Aim -
From the entries below, select each line that contains the word "icon". Letter case must match.

━━━ Data for this exercise ━━━

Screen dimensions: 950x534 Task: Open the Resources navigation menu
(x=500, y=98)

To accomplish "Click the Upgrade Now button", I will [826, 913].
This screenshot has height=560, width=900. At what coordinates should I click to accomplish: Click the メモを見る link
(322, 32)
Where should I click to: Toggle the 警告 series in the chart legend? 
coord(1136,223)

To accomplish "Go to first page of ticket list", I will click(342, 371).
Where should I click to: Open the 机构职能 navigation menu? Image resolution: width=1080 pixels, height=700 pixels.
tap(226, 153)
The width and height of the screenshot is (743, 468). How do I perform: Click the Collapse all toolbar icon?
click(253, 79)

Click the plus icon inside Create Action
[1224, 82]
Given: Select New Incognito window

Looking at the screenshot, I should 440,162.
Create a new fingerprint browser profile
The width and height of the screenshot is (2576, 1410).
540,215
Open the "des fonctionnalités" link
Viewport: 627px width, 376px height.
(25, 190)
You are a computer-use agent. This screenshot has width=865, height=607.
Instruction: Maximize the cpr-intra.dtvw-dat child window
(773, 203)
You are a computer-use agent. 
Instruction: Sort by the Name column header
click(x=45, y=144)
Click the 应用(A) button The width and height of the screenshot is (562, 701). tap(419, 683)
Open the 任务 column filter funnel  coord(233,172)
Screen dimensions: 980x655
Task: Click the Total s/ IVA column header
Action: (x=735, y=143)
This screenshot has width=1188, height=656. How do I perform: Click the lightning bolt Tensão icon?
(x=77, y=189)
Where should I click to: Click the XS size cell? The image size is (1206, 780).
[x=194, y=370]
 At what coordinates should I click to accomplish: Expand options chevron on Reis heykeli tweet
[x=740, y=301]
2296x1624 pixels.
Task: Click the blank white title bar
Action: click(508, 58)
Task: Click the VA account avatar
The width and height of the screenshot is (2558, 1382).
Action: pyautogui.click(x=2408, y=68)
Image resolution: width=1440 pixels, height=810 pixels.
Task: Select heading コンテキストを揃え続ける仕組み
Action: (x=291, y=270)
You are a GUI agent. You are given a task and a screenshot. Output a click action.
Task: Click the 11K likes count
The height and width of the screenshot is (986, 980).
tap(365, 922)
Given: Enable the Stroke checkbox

━━━

Response to the exercise -
The width and height of the screenshot is (743, 468). How do I perform: Click the Collapse all toolbar icon?
Click the plus icon inside Create Action
This screenshot has width=1188, height=656. How do I perform: Click the lightning bolt Tensão icon?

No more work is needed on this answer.